The task
The response should consist of the listing, repeated word for word.

Input for this task
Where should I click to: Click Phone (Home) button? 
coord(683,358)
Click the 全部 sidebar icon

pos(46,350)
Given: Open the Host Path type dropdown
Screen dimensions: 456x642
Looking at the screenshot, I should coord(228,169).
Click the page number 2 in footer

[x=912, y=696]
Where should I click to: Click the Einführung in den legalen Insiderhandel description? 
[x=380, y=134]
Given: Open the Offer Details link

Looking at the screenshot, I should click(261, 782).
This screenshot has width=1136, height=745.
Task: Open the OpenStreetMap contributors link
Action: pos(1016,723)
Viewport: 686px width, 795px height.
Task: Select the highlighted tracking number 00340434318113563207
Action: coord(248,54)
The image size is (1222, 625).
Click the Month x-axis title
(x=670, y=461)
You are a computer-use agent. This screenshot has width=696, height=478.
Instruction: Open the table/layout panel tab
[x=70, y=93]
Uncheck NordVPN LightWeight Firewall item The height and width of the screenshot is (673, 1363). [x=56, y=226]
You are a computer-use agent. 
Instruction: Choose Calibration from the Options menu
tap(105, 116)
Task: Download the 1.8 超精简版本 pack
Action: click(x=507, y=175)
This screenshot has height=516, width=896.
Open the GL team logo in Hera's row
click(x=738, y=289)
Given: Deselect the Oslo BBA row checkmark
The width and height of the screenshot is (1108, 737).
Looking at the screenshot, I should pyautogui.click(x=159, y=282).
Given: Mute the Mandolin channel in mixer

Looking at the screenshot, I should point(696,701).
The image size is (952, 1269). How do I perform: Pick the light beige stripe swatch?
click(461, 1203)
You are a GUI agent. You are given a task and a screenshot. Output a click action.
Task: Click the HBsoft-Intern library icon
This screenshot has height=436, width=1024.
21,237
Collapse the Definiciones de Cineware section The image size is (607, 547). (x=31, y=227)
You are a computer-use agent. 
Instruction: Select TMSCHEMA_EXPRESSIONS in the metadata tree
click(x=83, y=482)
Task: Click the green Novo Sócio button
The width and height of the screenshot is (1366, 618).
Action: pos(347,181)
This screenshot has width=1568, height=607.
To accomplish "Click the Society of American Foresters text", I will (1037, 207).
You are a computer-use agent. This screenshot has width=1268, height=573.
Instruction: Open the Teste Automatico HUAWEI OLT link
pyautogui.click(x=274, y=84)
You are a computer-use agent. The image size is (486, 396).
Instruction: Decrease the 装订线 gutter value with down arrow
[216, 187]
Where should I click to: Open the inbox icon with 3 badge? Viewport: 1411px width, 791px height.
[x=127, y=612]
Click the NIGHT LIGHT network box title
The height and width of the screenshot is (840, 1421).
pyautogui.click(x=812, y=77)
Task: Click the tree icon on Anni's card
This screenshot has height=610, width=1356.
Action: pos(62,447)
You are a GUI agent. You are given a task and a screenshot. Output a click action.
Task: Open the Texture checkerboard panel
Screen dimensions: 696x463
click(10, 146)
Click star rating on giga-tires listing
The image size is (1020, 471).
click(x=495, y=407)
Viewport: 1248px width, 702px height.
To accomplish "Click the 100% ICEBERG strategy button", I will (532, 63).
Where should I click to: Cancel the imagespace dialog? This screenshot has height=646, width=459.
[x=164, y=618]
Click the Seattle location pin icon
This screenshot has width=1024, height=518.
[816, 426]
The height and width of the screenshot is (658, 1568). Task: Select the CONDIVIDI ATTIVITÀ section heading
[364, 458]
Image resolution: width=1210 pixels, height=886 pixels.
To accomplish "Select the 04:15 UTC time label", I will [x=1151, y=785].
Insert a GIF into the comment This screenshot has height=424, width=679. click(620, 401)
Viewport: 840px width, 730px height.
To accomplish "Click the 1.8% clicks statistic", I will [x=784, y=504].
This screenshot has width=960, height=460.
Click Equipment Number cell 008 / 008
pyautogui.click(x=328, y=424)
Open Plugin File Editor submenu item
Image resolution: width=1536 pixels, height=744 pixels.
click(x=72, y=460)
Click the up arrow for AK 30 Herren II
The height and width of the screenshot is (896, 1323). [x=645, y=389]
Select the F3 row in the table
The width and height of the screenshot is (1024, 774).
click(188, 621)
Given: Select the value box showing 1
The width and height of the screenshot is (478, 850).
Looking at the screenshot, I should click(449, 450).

Completed exercise
Where should I click to: Click Phone (Home) button? 
coord(683,358)
Click the 全部 sidebar icon

pos(46,350)
Given: Open the Host Path type dropdown
Screen dimensions: 456x642
Looking at the screenshot, I should coord(228,169).
Click the page number 2 in footer

[x=912, y=696]
Where should I click to: Click the Einführung in den legalen Insiderhandel description? 
[x=380, y=134]
Given: Open the Offer Details link

Looking at the screenshot, I should click(261, 782).
This screenshot has width=1136, height=745.
Task: Open the OpenStreetMap contributors link
Action: pos(1016,723)
Viewport: 686px width, 795px height.
Task: Select the highlighted tracking number 00340434318113563207
Action: coord(248,54)
The image size is (1222, 625).
Click the Month x-axis title
(x=670, y=461)
You are a computer-use agent. This screenshot has width=696, height=478.
Instruction: Open the table/layout panel tab
[x=70, y=93]
Uncheck NordVPN LightWeight Firewall item The height and width of the screenshot is (673, 1363). [x=56, y=226]
You are a computer-use agent. 
Instruction: Choose Calibration from the Options menu
tap(105, 116)
Task: Download the 1.8 超精简版本 pack
Action: click(x=507, y=175)
This screenshot has height=516, width=896.
Open the GL team logo in Hera's row
click(x=738, y=289)
Given: Deselect the Oslo BBA row checkmark
The width and height of the screenshot is (1108, 737).
Looking at the screenshot, I should pyautogui.click(x=159, y=282).
Given: Mute the Mandolin channel in mixer

Looking at the screenshot, I should point(696,701).
The image size is (952, 1269). How do I perform: Pick the light beige stripe swatch?
click(461, 1203)
You are a GUI agent. You are given a task and a screenshot. Output a click action.
Task: Click the HBsoft-Intern library icon
This screenshot has height=436, width=1024.
21,237
Collapse the Definiciones de Cineware section The image size is (607, 547). (x=31, y=227)
You are a computer-use agent. 
Instruction: Select TMSCHEMA_EXPRESSIONS in the metadata tree
click(x=83, y=482)
Task: Click the green Novo Sócio button
The width and height of the screenshot is (1366, 618).
Action: pos(347,181)
This screenshot has width=1568, height=607.
To accomplish "Click the Society of American Foresters text", I will (1037, 207).
You are a computer-use agent. This screenshot has width=1268, height=573.
Instruction: Open the Teste Automatico HUAWEI OLT link
pyautogui.click(x=274, y=84)
You are a computer-use agent. The image size is (486, 396).
Instruction: Decrease the 装订线 gutter value with down arrow
[216, 187]
Where should I click to: Open the inbox icon with 3 badge? Viewport: 1411px width, 791px height.
[x=127, y=612]
Click the NIGHT LIGHT network box title
The height and width of the screenshot is (840, 1421).
pyautogui.click(x=812, y=77)
Task: Click the tree icon on Anni's card
This screenshot has height=610, width=1356.
Action: pos(62,447)
You are a GUI agent. You are given a task and a screenshot. Output a click action.
Task: Open the Texture checkerboard panel
Screen dimensions: 696x463
click(10, 146)
Click star rating on giga-tires listing
The image size is (1020, 471).
click(x=495, y=407)
Viewport: 1248px width, 702px height.
To accomplish "Click the 100% ICEBERG strategy button", I will (532, 63).
Where should I click to: Cancel the imagespace dialog? This screenshot has height=646, width=459.
[x=164, y=618]
Click the Seattle location pin icon
This screenshot has width=1024, height=518.
[816, 426]
The height and width of the screenshot is (658, 1568). Task: Select the CONDIVIDI ATTIVITÀ section heading
[364, 458]
Image resolution: width=1210 pixels, height=886 pixels.
To accomplish "Select the 04:15 UTC time label", I will [x=1151, y=785].
Insert a GIF into the comment This screenshot has height=424, width=679. click(620, 401)
Viewport: 840px width, 730px height.
To accomplish "Click the 1.8% clicks statistic", I will [x=784, y=504].
This screenshot has width=960, height=460.
Click Equipment Number cell 008 / 008
pyautogui.click(x=328, y=424)
Open Plugin File Editor submenu item
Image resolution: width=1536 pixels, height=744 pixels.
click(x=72, y=460)
Click the up arrow for AK 30 Herren II
The height and width of the screenshot is (896, 1323). [x=645, y=389]
Select the F3 row in the table
The width and height of the screenshot is (1024, 774).
click(188, 621)
Given: Select the value box showing 1
The width and height of the screenshot is (478, 850).
Looking at the screenshot, I should click(449, 450).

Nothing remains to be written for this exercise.